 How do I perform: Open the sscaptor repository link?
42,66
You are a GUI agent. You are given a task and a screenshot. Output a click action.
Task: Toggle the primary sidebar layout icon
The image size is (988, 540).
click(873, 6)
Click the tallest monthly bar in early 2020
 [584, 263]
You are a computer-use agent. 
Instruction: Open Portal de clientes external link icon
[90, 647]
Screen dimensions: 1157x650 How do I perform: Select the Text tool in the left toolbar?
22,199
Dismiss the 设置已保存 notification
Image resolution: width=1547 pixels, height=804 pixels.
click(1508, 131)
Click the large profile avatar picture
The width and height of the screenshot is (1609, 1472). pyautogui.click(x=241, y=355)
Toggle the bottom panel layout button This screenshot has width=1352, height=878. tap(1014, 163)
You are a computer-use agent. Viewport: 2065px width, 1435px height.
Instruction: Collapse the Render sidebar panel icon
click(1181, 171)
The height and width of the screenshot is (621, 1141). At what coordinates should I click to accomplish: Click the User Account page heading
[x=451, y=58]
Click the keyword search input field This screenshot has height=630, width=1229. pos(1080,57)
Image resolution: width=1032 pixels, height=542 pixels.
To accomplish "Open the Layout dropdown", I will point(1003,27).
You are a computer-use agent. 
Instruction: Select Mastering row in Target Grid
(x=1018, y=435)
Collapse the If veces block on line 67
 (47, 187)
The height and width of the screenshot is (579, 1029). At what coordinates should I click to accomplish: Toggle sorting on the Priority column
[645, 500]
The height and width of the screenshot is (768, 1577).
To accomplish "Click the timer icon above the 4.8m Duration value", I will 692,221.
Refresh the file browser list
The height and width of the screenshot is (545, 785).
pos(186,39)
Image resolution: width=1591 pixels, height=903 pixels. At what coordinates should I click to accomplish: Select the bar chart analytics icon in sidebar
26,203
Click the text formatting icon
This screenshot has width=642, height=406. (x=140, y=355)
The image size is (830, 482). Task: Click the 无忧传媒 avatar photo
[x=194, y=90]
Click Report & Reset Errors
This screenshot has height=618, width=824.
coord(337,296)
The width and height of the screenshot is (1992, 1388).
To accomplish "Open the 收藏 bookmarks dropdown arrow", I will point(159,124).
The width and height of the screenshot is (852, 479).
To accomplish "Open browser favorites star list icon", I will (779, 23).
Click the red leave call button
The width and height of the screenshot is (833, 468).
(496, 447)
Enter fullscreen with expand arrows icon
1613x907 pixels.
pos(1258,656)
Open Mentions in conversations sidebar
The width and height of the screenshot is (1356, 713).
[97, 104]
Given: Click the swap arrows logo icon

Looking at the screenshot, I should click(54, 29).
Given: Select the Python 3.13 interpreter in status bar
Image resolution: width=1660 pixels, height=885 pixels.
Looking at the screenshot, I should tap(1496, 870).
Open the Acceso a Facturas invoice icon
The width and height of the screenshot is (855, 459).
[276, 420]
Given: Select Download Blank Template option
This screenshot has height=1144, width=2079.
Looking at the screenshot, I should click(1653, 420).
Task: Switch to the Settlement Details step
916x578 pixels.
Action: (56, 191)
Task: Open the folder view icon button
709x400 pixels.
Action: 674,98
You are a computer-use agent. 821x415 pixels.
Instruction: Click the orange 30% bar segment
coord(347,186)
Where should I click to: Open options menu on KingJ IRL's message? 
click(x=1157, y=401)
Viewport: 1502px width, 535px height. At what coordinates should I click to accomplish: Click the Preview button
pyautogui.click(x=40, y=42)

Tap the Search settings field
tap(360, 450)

· · · · · · ·

#### WHAT IS REQUIRED
Please retype all of the data above exactly as it appears.

#### PROBLEM SOLUTION
 How do I perform: Open the sscaptor repository link?
42,66
You are a GUI agent. You are given a task and a screenshot. Output a click action.
Task: Toggle the primary sidebar layout icon
The image size is (988, 540).
click(873, 6)
Click the tallest monthly bar in early 2020
 [584, 263]
You are a computer-use agent. 
Instruction: Open Portal de clientes external link icon
[90, 647]
Screen dimensions: 1157x650 How do I perform: Select the Text tool in the left toolbar?
22,199
Dismiss the 设置已保存 notification
Image resolution: width=1547 pixels, height=804 pixels.
click(1508, 131)
Click the large profile avatar picture
The width and height of the screenshot is (1609, 1472). pyautogui.click(x=241, y=355)
Toggle the bottom panel layout button This screenshot has width=1352, height=878. tap(1014, 163)
You are a computer-use agent. Viewport: 2065px width, 1435px height.
Instruction: Collapse the Render sidebar panel icon
click(1181, 171)
The height and width of the screenshot is (621, 1141). At what coordinates should I click to accomplish: Click the User Account page heading
[x=451, y=58]
Click the keyword search input field This screenshot has height=630, width=1229. pos(1080,57)
Image resolution: width=1032 pixels, height=542 pixels.
To accomplish "Open the Layout dropdown", I will point(1003,27).
You are a computer-use agent. 
Instruction: Select Mastering row in Target Grid
(x=1018, y=435)
Collapse the If veces block on line 67
 (47, 187)
The height and width of the screenshot is (579, 1029). At what coordinates should I click to accomplish: Toggle sorting on the Priority column
[645, 500]
The height and width of the screenshot is (768, 1577).
To accomplish "Click the timer icon above the 4.8m Duration value", I will 692,221.
Refresh the file browser list
The height and width of the screenshot is (545, 785).
pos(186,39)
Image resolution: width=1591 pixels, height=903 pixels. At what coordinates should I click to accomplish: Select the bar chart analytics icon in sidebar
26,203
Click the text formatting icon
This screenshot has width=642, height=406. (x=140, y=355)
The image size is (830, 482). Task: Click the 无忧传媒 avatar photo
[x=194, y=90]
Click Report & Reset Errors
This screenshot has height=618, width=824.
coord(337,296)
The width and height of the screenshot is (1992, 1388).
To accomplish "Open the 收藏 bookmarks dropdown arrow", I will point(159,124).
The width and height of the screenshot is (852, 479).
To accomplish "Open browser favorites star list icon", I will (779, 23).
Click the red leave call button
The width and height of the screenshot is (833, 468).
(496, 447)
Enter fullscreen with expand arrows icon
1613x907 pixels.
pos(1258,656)
Open Mentions in conversations sidebar
The width and height of the screenshot is (1356, 713).
[97, 104]
Given: Click the swap arrows logo icon

Looking at the screenshot, I should click(54, 29).
Given: Select the Python 3.13 interpreter in status bar
Image resolution: width=1660 pixels, height=885 pixels.
Looking at the screenshot, I should tap(1496, 870).
Open the Acceso a Facturas invoice icon
The width and height of the screenshot is (855, 459).
[276, 420]
Given: Select Download Blank Template option
This screenshot has height=1144, width=2079.
Looking at the screenshot, I should click(1653, 420).
Task: Switch to the Settlement Details step
916x578 pixels.
Action: (56, 191)
Task: Open the folder view icon button
709x400 pixels.
Action: 674,98
You are a computer-use agent. 821x415 pixels.
Instruction: Click the orange 30% bar segment
coord(347,186)
Where should I click to: Open options menu on KingJ IRL's message? 
click(x=1157, y=401)
Viewport: 1502px width, 535px height. At what coordinates should I click to accomplish: Click the Preview button
pyautogui.click(x=40, y=42)

Tap the Search settings field
tap(360, 450)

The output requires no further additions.